Read through the data, and wherever a line holds the word "Padova", write that line out.

▶ **Provided material**:
——————————

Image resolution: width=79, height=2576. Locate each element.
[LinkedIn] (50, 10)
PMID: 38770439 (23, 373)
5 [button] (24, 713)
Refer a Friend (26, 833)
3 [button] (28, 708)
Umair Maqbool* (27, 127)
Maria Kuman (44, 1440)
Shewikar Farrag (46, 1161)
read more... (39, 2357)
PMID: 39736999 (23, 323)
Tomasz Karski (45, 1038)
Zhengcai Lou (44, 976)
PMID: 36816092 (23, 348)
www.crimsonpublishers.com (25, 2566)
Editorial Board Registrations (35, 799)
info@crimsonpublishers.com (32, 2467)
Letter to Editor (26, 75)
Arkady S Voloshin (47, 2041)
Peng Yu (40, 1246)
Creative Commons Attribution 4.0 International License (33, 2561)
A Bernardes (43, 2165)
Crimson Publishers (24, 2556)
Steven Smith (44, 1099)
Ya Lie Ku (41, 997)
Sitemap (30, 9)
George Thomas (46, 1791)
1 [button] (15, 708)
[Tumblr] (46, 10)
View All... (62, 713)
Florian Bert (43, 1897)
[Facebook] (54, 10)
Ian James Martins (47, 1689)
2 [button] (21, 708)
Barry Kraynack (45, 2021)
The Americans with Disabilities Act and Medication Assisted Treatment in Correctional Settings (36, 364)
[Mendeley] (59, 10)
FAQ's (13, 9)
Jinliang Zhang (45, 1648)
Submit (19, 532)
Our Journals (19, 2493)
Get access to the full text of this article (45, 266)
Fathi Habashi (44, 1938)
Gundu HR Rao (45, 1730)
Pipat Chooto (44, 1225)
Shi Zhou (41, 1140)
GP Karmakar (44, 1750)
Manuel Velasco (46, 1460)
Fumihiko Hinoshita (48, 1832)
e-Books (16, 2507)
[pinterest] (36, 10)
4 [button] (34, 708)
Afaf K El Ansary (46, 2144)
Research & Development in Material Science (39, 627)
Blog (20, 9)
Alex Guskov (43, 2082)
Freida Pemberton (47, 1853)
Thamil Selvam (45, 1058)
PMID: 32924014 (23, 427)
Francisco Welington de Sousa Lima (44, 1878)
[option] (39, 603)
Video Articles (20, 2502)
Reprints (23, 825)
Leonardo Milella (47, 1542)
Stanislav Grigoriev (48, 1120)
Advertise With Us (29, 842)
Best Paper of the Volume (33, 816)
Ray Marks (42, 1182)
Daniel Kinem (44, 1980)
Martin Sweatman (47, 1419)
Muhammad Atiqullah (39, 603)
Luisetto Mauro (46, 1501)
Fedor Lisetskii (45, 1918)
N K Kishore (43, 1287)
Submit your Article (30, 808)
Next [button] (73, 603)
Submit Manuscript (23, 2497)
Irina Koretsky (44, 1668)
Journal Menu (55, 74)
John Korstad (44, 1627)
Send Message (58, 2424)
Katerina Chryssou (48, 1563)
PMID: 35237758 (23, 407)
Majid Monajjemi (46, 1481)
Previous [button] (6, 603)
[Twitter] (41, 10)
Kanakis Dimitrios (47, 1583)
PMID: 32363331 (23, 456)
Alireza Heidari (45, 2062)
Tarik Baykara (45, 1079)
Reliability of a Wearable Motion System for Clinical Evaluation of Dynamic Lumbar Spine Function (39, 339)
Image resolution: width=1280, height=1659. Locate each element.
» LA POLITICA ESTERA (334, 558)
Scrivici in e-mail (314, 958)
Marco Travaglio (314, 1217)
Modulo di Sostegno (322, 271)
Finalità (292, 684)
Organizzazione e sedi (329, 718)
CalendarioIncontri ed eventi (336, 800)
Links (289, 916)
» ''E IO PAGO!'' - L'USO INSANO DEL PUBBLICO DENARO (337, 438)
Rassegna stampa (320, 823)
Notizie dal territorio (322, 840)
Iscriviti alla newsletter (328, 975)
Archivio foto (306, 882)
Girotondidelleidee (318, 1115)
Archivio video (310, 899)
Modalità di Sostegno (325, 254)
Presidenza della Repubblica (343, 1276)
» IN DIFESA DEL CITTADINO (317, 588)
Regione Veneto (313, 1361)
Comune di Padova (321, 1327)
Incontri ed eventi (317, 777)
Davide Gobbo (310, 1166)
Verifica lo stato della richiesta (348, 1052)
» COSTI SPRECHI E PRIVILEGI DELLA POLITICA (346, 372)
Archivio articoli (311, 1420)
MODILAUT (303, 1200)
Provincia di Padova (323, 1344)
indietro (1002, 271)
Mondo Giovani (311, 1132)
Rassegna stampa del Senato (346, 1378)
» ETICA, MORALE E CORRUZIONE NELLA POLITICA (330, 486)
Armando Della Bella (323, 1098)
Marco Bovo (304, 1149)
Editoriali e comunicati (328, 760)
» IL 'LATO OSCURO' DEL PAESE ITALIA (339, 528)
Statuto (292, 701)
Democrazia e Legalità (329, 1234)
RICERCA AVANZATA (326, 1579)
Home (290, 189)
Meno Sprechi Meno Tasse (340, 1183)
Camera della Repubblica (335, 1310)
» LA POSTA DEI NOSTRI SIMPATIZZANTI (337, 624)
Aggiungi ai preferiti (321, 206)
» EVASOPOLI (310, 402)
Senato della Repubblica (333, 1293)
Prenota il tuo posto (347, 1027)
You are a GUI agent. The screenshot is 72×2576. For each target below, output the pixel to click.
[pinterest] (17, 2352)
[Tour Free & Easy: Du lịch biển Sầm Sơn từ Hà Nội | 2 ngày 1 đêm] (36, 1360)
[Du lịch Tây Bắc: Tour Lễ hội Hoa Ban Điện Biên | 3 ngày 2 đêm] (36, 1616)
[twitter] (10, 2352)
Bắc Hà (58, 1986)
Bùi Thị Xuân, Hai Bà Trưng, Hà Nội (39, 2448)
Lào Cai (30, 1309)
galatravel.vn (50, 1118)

——————————

▶ **Solution**:
Comune di Padova (321, 1327)
Provincia di Padova (323, 1344)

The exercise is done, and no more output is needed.